Der frühere Konsens der Forschung (G.F. Moore, L. Finkelstein
G. Alon) ging davon aus, daß die Pharisäer die 'normative'
bzw. 'orthodoxe' Gestalt des Judentums im 1. Jhd. (ja der ganzen
Zweiten-Tempel-Epoche) verkörpern. Diese Position ist so aber heute kaum mehr
haltbar.
Sie wurde erstmals grundsätzlich in Frage gestellt von M. Smith, der die Pharisäer
nur als eine unter vielen Sekten des damaligen Judentums
ansieht. Smith betrachtet die Darstellung des Josephus in den "Jüdischen
Altertümern" (Antiquitates), wonach die Pharisäer im Volk hohes
Ansehen geniesen, als reine Propaganda, die darauf abzielt, den Römern die Pharisäer
als polit. Führer ihres Volkes zu empfehlen. Für historisch zuverlässiger hält
er den "Jüdischen Krieg" (Bellum), wo sich kein Hinweis
auf einen nennenswerten politischen Einfluß der Pharisäer findet. Bestätigt
und ergänzt wurde diese These durch J. Neusner u. I.L. Levine, die davon ausgehen,
dass sich die Pharisäer unter Herodes von der politischen Szene zurückgezogen
und rein religiös gewirkt haben (vgl. den
Buchtitel Neusners: "From Politics to Piety").
In der Tat scheint der Schlüssel zum Verständnis
der Pharisäer bei Josephus im Verhältnis der beiden
angesprochenen Schriften zueinander zu liegen. Die Unterschiede lassen sich
auf verschiedene Weise erklären:
Früher ging man überwiegend davon aus, daß
die Rabbinen die pharisäischen Traditionen einfach fortsetzten (S.
Belkin, S. Zeitlin, L. Finkelstein, früher J. Neusner). Doch ist dieser Identifizierung
gegenüber Zurückhaltung angebracht, wie in jüngerer Zeit beispielsweise S. Cohen
betont hat.
Von den in den Traditionsketten mAv I aufgeführten Rabbinen sind lediglich zwei
(Gamaliel I. und Simon ben Gamaliel) mit Sicherheit Pharisäer. Daß einige der
Geschichten, die Josephus über die Pharisäer erzählt, auch im klassischen jüdischen
Schrifttum als Teil rabbinischer Überlieferungwieder auftauchen, kann Ergebnis
einer nachträglichen Rabbinisierung der pharisäischen
Geschichte sein.

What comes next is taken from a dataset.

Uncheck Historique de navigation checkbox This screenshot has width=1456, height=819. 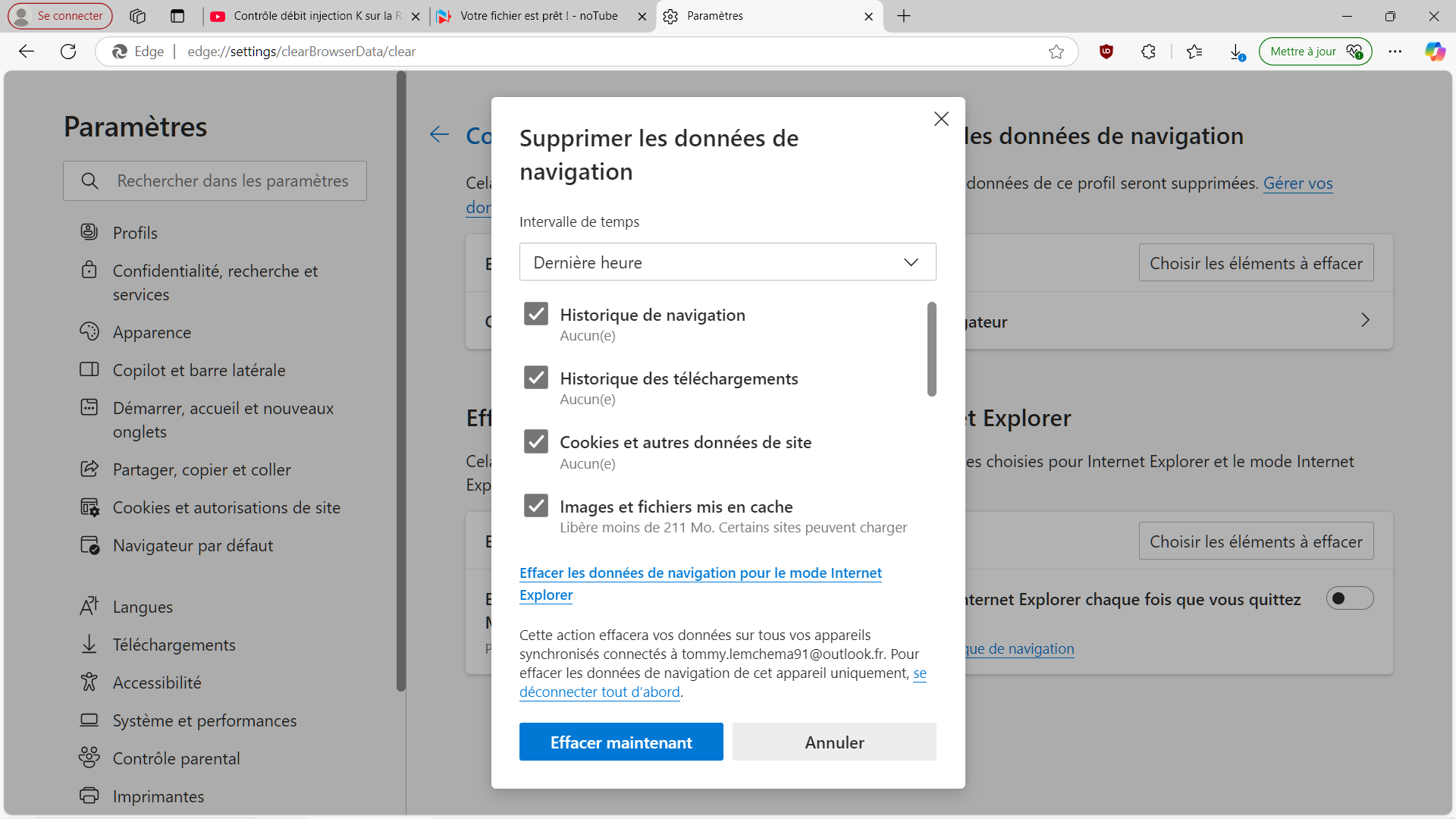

Den Übereinstimmungen in der Lehre von Rabbinen u. Pharisäern
stehen eine nicht geringe Zahl von Unterschieden gegenüber. Die Tannaiten bezeichneten
sich selbst nie als Pharisäer, noch wird je ein einzelner von ihnen so genannt.

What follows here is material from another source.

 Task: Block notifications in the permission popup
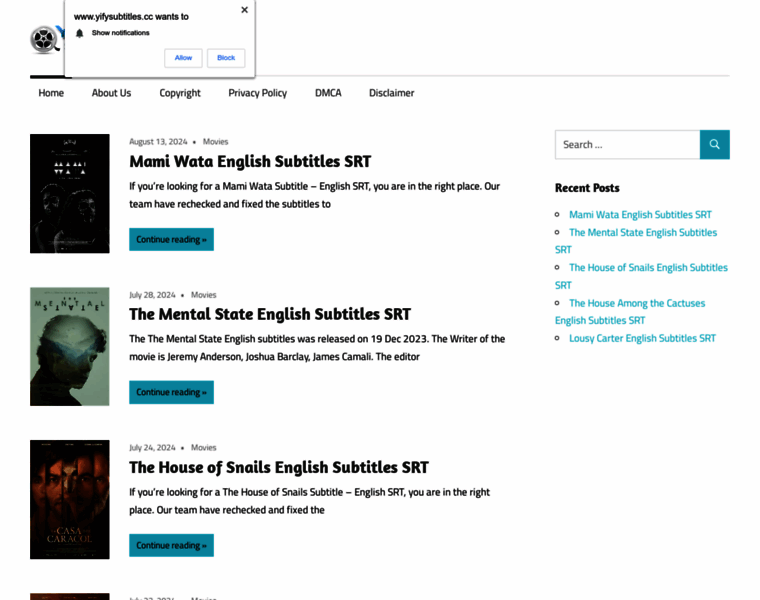pos(226,58)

Erst unter den Amoräern Babyloniens ist die Tendenz zu erkennen, sich von den
Pharisäern herzuleiten. Doch auch hier ist die Anknüpfung nicht nur in positivem
Sinn gegeben. Cohen sieht den Grund für diese Zurückhaltung der Rabbinen, sich
als Pharisäer auszuweisen, darin, daß man sich an diese als eine der vielen
einander ausschließenden und befehdenden Sekten der Zweiten-Tempel-Periode erinnerte.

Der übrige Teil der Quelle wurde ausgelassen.